Folks were given whole grain barley, brown rice, or both, for a month. And, they did cause an increase in bacterial community diversity. Therefore, it may take a broad range of substrates to increase bacterial diversity, and this can be achieved by eating whole plant foods.
And, the alterations of gut bacteria in the study coincided with a drop in systemic inflammation in the body. See, we used to think that the way fiber in whole grains helped us is by gelling in our small intestines right off our stomach, slowing the rate at which sugars were absorbed, blunting the spike in blood sugars one might get from refined carbs. But, now we know the fiber is broken down in our colon by our friendly flora, which release all sorts of beneficial substances into our bloodstream that can have anti-inflammatory effects, as well. So, maybe what’s happening in our large intestine helps explain the protective effects of whole grain foods against type 2 diabetes.

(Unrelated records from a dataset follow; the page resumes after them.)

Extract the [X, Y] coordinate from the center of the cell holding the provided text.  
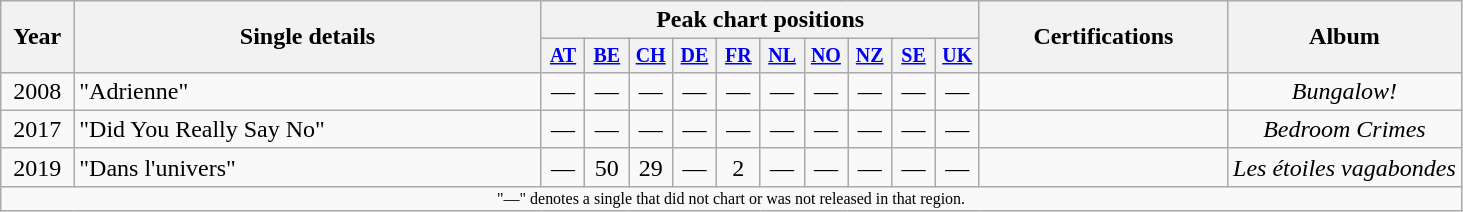
2019 [38, 167]
2017 [38, 129]
"Did You Really Say No" [308, 129]
2008 [38, 91]
NO [826, 56]
Single details [308, 37]
Year [38, 37]
Bungalow! [1345, 91]
FR [738, 56]
50 [607, 167]
UK [957, 56]
SE [914, 56]
29 [651, 167]
Certifications [1103, 37]
"Adrienne" [308, 91]
BE [607, 56]
NZ [870, 56]
2 [738, 167]
"Dans l'univers" [308, 167]
NL [782, 56]
Peak chart positions [760, 20]
Les étoiles vagabondes [1345, 167]
AT [563, 56]
"—" denotes a single that did not chart or was not released in that region. [732, 198]
Album [1345, 37]
DE [695, 56]
CH [651, 56]
Bedroom Crimes [1345, 129]
Return the (x, y) coordinate for the center point of the cell that contains the specified text.  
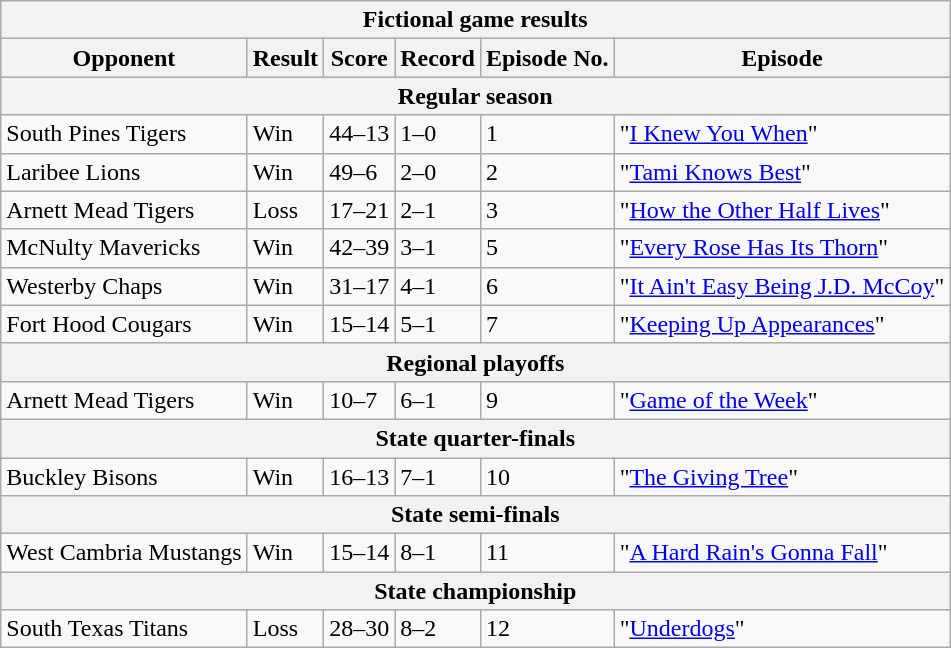
1–0 (438, 134)
Result (285, 58)
South Pines Tigers (124, 134)
2–1 (438, 210)
State championship (476, 591)
Episode No. (547, 58)
7 (547, 324)
42–39 (360, 248)
"The Giving Tree" (782, 477)
"Keeping Up Appearances" (782, 324)
State quarter-finals (476, 438)
10 (547, 477)
"Tami Knows Best" (782, 172)
6–1 (438, 400)
"Underdogs" (782, 629)
3 (547, 210)
8–1 (438, 553)
8–2 (438, 629)
4–1 (438, 286)
16–13 (360, 477)
6 (547, 286)
Regional playoffs (476, 362)
"Every Rose Has Its Thorn" (782, 248)
2 (547, 172)
South Texas Titans (124, 629)
Episode (782, 58)
5–1 (438, 324)
7–1 (438, 477)
McNulty Mavericks (124, 248)
1 (547, 134)
11 (547, 553)
3–1 (438, 248)
"I Knew You When" (782, 134)
Score (360, 58)
Regular season (476, 96)
9 (547, 400)
2–0 (438, 172)
State semi-finals (476, 515)
31–17 (360, 286)
Westerby Chaps (124, 286)
Laribee Lions (124, 172)
Fort Hood Cougars (124, 324)
17–21 (360, 210)
Opponent (124, 58)
5 (547, 248)
49–6 (360, 172)
"Game of the Week" (782, 400)
28–30 (360, 629)
"How the Other Half Lives" (782, 210)
12 (547, 629)
Buckley Bisons (124, 477)
44–13 (360, 134)
West Cambria Mustangs (124, 553)
10–7 (360, 400)
Record (438, 58)
Fictional game results (476, 20)
"It Ain't Easy Being J.D. McCoy" (782, 286)
"A Hard Rain's Gonna Fall" (782, 553)
Return [X, Y] of the center of cell containing provided text 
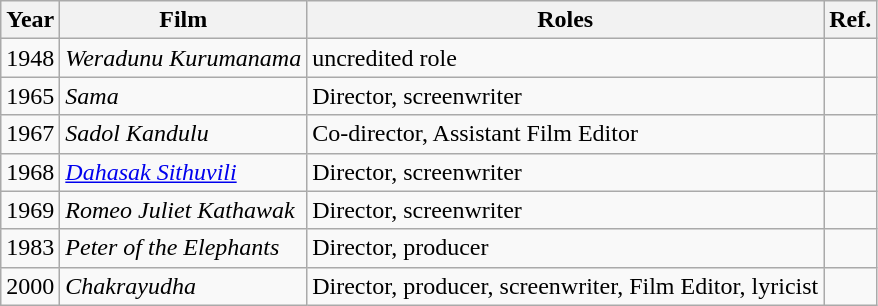
Film [184, 20]
uncredited role [566, 58]
1965 [30, 96]
Year [30, 20]
Chakrayudha [184, 286]
Director, producer, screenwriter, Film Editor, lyricist [566, 286]
1968 [30, 172]
Roles [566, 20]
Sadol Kandulu [184, 134]
1948 [30, 58]
Ref. [850, 20]
1967 [30, 134]
1983 [30, 248]
Sama [184, 96]
Dahasak Sithuvili [184, 172]
Peter of the Elephants [184, 248]
Co-director, Assistant Film Editor [566, 134]
1969 [30, 210]
Weradunu Kurumanama [184, 58]
Director, producer [566, 248]
Romeo Juliet Kathawak [184, 210]
2000 [30, 286]
Return the (x, y) coordinate for the center point of the cell that contains the specified text.  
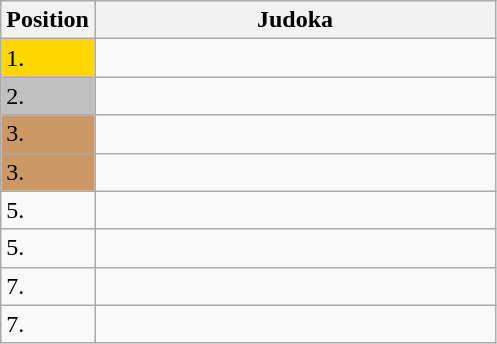
2. (48, 96)
1. (48, 58)
Position (48, 20)
Judoka (294, 20)
Find where the given text appears and provide that cell's center as [x, y] coordinate. 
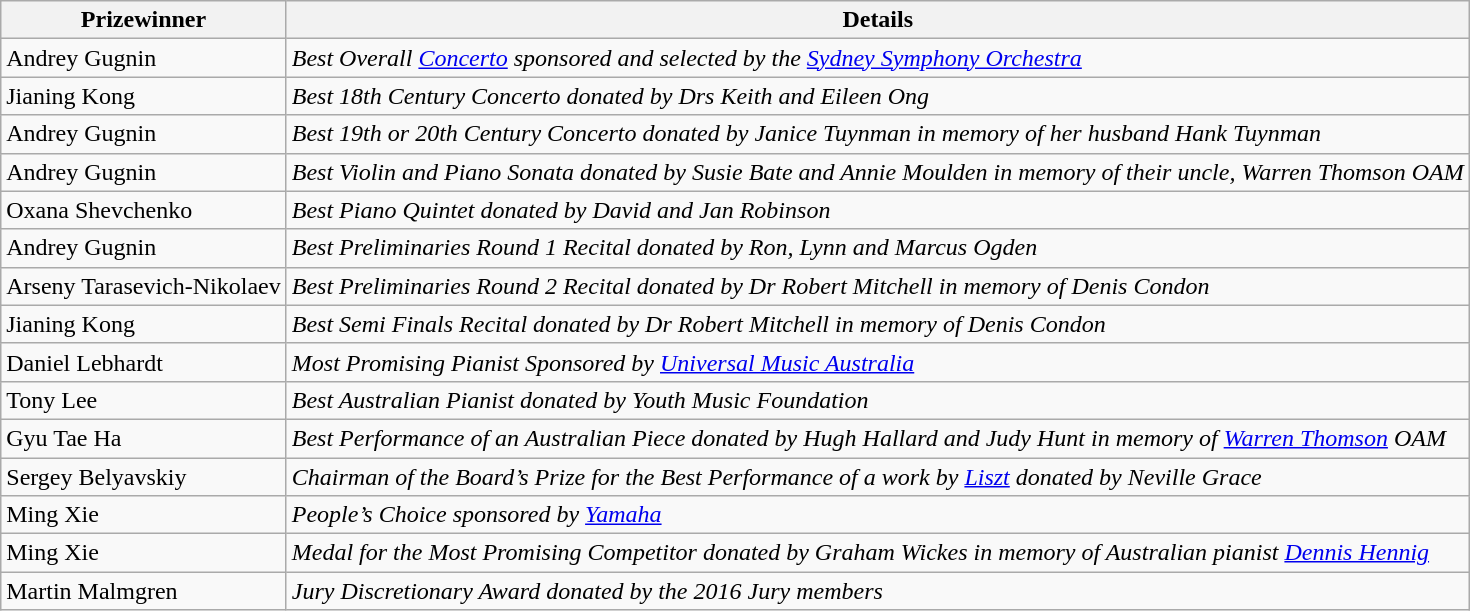
Best 19th or 20th Century Concerto donated by Janice Tuynman in memory of her husband Hank Tuynman [878, 134]
Best Semi Finals Recital donated by Dr Robert Mitchell in memory of Denis Condon [878, 324]
Daniel Lebhardt [144, 362]
Arseny Tarasevich-Nikolaev [144, 286]
Best Violin and Piano Sonata donated by Susie Bate and Annie Moulden in memory of their uncle, Warren Thomson OAM [878, 172]
Best 18th Century Concerto donated by Drs Keith and Eileen Ong [878, 96]
Medal for the Most Promising Competitor donated by Graham Wickes in memory of Australian pianist Dennis Hennig [878, 553]
Jury Discretionary Award donated by the 2016 Jury members [878, 591]
Best Preliminaries Round 2 Recital donated by Dr Robert Mitchell in memory of Denis Condon [878, 286]
Prizewinner [144, 20]
People’s Choice sponsored by Yamaha [878, 515]
Best Overall Concerto sponsored and selected by the Sydney Symphony Orchestra [878, 58]
Gyu Tae Ha [144, 438]
Best Piano Quintet donated by David and Jan Robinson [878, 210]
Details [878, 20]
Martin Malmgren [144, 591]
Best Performance of an Australian Piece donated by Hugh Hallard and Judy Hunt in memory of Warren Thomson OAM [878, 438]
Tony Lee [144, 400]
Most Promising Pianist Sponsored by Universal Music Australia [878, 362]
Best Preliminaries Round 1 Recital donated by Ron, Lynn and Marcus Ogden [878, 248]
Sergey Belyavskiy [144, 477]
Oxana Shevchenko [144, 210]
Best Australian Pianist donated by Youth Music Foundation [878, 400]
Chairman of the Board’s Prize for the Best Performance of a work by Liszt donated by Neville Grace [878, 477]
Identify which cell holds the provided text, then report its [x, y] central coordinate. 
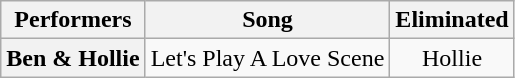
Hollie [452, 58]
Performers [73, 20]
Ben & Hollie [73, 58]
Eliminated [452, 20]
Song [268, 20]
Let's Play A Love Scene [268, 58]
Find where the given text appears and provide that cell's center as [X, Y] coordinate. 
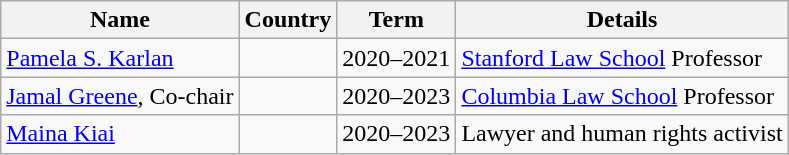
Details [622, 20]
2020–2021 [396, 58]
Columbia Law School Professor [622, 96]
Name [120, 20]
Maina Kiai [120, 134]
Jamal Greene, Co-chair [120, 96]
Lawyer and human rights activist [622, 134]
Term [396, 20]
Pamela S. Karlan [120, 58]
Country [288, 20]
Stanford Law School Professor [622, 58]
Detect which cell encompasses the target text, then output its [x, y] center coordinate. 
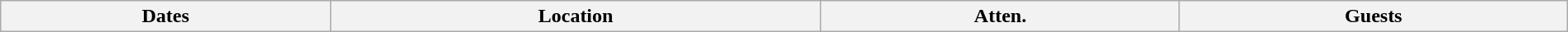
Dates [165, 17]
Guests [1373, 17]
Location [576, 17]
Atten. [1001, 17]
Scan for the cell matching the given text and deliver its (x, y) coordinate at center. 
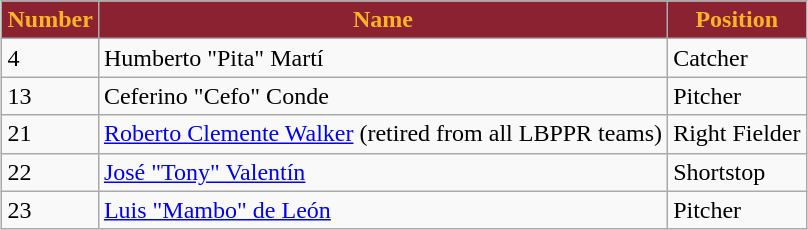
Humberto "Pita" Martí (382, 58)
13 (50, 96)
Name (382, 20)
José "Tony" Valentín (382, 172)
4 (50, 58)
22 (50, 172)
Ceferino "Cefo" Conde (382, 96)
Position (737, 20)
21 (50, 134)
Right Fielder (737, 134)
Shortstop (737, 172)
Roberto Clemente Walker (retired from all LBPPR teams) (382, 134)
Luis "Mambo" de León (382, 210)
23 (50, 210)
Number (50, 20)
Catcher (737, 58)
Return the (X, Y) coordinate for the center point of the cell that contains the specified text.  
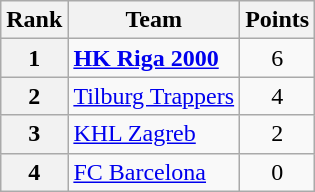
1 (34, 58)
Tilburg Trappers (154, 96)
Points (278, 20)
Rank (34, 20)
KHL Zagreb (154, 134)
0 (278, 172)
HK Riga 2000 (154, 58)
Team (154, 20)
FC Barcelona (154, 172)
6 (278, 58)
3 (34, 134)
Return the [X, Y] coordinate for the center point of the cell that contains the specified text.  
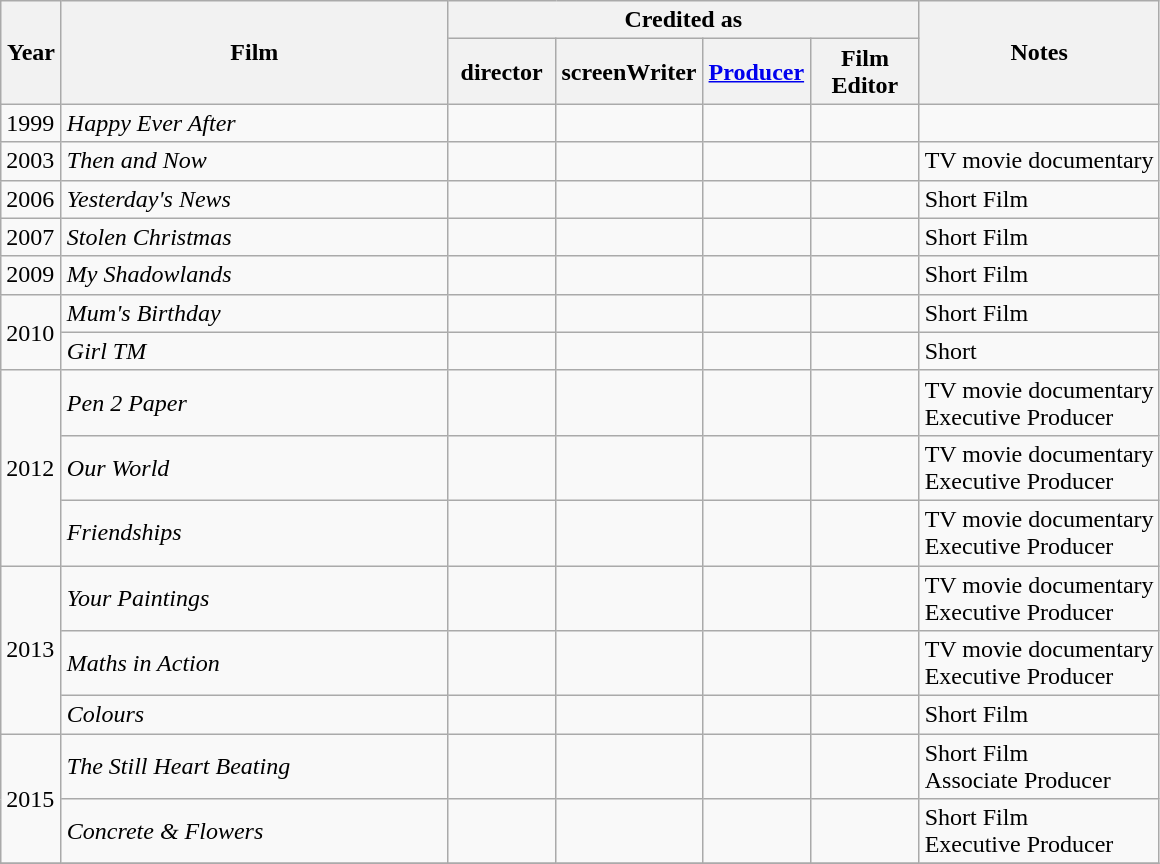
Year [32, 52]
Pen 2 Paper [254, 402]
The Still Heart Beating [254, 766]
2015 [32, 799]
Then and Now [254, 161]
Our World [254, 468]
2012 [32, 468]
Happy Ever After [254, 123]
Maths in Action [254, 664]
Concrete & Flowers [254, 832]
Friendships [254, 532]
2010 [32, 332]
Short FilmExecutive Producer [1039, 832]
Your Paintings [254, 598]
2006 [32, 199]
Colours [254, 715]
Credited as [683, 20]
2007 [32, 237]
Girl TM [254, 351]
Producer [756, 72]
Mum's Birthday [254, 313]
1999 [32, 123]
2013 [32, 650]
2009 [32, 275]
director [502, 72]
Yesterday's News [254, 199]
2003 [32, 161]
Short [1039, 351]
Film [254, 52]
Short FilmAssociate Producer [1039, 766]
Notes [1039, 52]
My Shadowlands [254, 275]
TV movie documentary [1039, 161]
Stolen Christmas [254, 237]
Film Editor [866, 72]
screenWriter [629, 72]
For the text-containing cell, return its midpoint in [X, Y] coordinate format. 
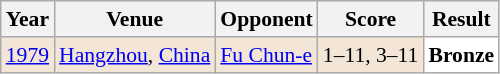
Fu Chun-e [266, 55]
Score [371, 19]
Hangzhou, China [134, 55]
1–11, 3–11 [371, 55]
Year [28, 19]
1979 [28, 55]
Opponent [266, 19]
Result [461, 19]
Bronze [461, 55]
Venue [134, 19]
Output the [X, Y] coordinate of the center of the cell containing the given text.  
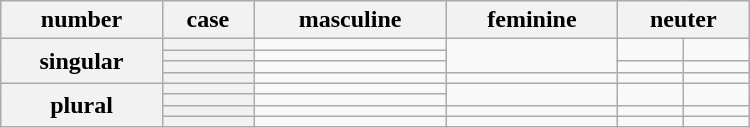
masculine [350, 20]
plural [82, 105]
number [82, 20]
singular [82, 61]
neuter [683, 20]
feminine [532, 20]
case [208, 20]
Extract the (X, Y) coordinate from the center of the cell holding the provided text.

And, interestingly, the combination of both barley and brown rice worked better than either alone—suggesting a synergistic effect. This may help explain “the discrepancy of the health effects of whole grains obtained in [population-based versus] interventional studies.”
Observational studies strongly suggest that those who consume three servings of whole grains a day tend to have a lower body mass index, less belly fat, less tendency to gain weight. But, recent clinical trials, where you, like, randomize people to eat white bread rolls versus whole wheat rolls, failed to provide evidence of a beneficial effect on body weight.
Of course, whole grains are so superior nutritionally that they should continue to be encouraged. But, maybe the “interventional trials… failed to show [weight] benefits because they focused on a limited selection of whole grains, while in [the population studies], subjects are [more] likely to consume a diverse set of whole grains which might have synergistic activities.”